Once the crank ready condition is detected, the operator may be so
signaled.
[0020] By supplying a baseline current to the battery, the present
invention rapidly brings a battery to a crank-ready state (or,
alternatively, rapidly determines that the battery will not achieve
a crank-ready state and should be replaced). Further, by
dynamically adjusting current to the battery in response to battery
voltage, the present invention substantially reduces the risk of
damage to or destruction of the battery during the boosting and
cranking process.
[0021] An embodiment of the present inventive apparatus is
illustrated in FIG. 1. A battery charger/tester 100 (also referred
to herein as charger 100) can include a power source 110 that
provides a 120 volt alternating current to charger 100. A circuit
breaker 112 is provided to prevent damage that can be caused by a
sudden power surge or a short in the system. A power switch 114 is
linked to the power source 110 to enable an operator to turn
charger 100 on or off.
[0022] A power transformer 116 is provided to step down both the
voltage and current to a level that enables the charger 100 to
charge and/or test a battery. In some embodiments, the power source
110 supplies the charger 100 with 120V AC. The power transformer
116 reduces the 120V AC to approximately 20-25V AC, which is
optimal for charging the battery. Two lines 118, 120 from the power
transformer 116 are inputted into a rectifier 124, while a third
line 122 is directly coupled to a negative battery clamp 238. The
lines 118, 120 pulse alternately through a full-wave rectifier 124
at a 60 Hz cycle. The diodes of the rectifier 124 convert the
positive AC voltage to DC power supply. The third line 122 provides
a return path for the negative voltage of outputs 118, 120 to
return to the transformer 116.
[0023] A silicon control rectifier ("SCR") 126 or thyristor is
included in some embodiments to regulate the output from the
rectifier 124 to the battery. A pulsed positive sine waveform with
peak voltages and current exits from the rectifier 124. The sine
waveform results in varying voltages and current being outputted
from the rectifier 124. The SCR 126 operates as a switch allowing
certain voltages and/or currents to pass to the battery.
[0024] The operator can choose a voltage, a current, or both to
charge the battery. This selection is called a set-point. The
set-point is transmitted to a field programmable gate array
("FPGA") 142, discussed below, which then determines at which point
in the sine wave to allow voltage to pass through to the battery.
This point in the sine wave is related to the set-point as chosen
by the operator. The set-point, depending on the selection of the
operator, is situated on the sine wave by starting from the end of
the sine wave and working in a rearward direction. Once the
set-point is located on the sine wave, the voltage underneath the
sine wave is allowed to pass through. Therefore, the set-point
voltage is a mean value of a range of voltages.
[0025] For example, if the operator decides to charge the battery
at 12V, this set-point of 12V is entered into the charger 100. The
set-point is transmitted to the FPGA 142, which then determines at
which point in the sine wave to allow the voltage or current to
pass through to the battery. The 12V set-point in this example
permits voltages larger than and less than 12V to pass through to
the battery. The mean of the voltages distributed to the battery
will approximately equal twelve volts.

• [INFORMATION SUPPLIED]:
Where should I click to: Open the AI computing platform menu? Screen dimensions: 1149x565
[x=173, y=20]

--

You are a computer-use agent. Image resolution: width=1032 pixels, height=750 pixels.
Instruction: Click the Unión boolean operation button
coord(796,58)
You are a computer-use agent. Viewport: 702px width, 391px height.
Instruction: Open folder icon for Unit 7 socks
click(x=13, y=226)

• [WRITTEN TASK 1]:
Answer these from the charger excerpt, one line each:
(a) To roughly what voltage does the power transformer reduce the 120V AC?
(b) Which component regulates the output from the rectifier to the battery?
(c) To what is the operator's set-point transmitted?
• [WRITTEN TASK 2]:
Reproduce verbatim the part of the charger excerpt that opens with the words containing "Once the crank" and closes with "cranking process.".
The listing has no connection to the charger excerpt.

• [EXERCISE OUTPUT 1]:
(a) Approximately 20-25V AC.
(b) A silicon control rectifier ("SCR") 126, or thyristor.
(c) A field programmable gate array ("FPGA") 142.

• [EXERCISE OUTPUT 2]:
Once the crank ready condition is detected, the operator may be so
signaled.
[0020] By supplying a baseline current to the battery, the present
invention rapidly brings a battery to a crank-ready state (or,
alternatively, rapidly determines that the battery will not achieve
a crank-ready state and should be replaced). Further, by
dynamically adjusting current to the battery in response to battery
voltage, the present invention substantially reduces the risk of
damage to or destruction of the battery during the boosting and
cranking process.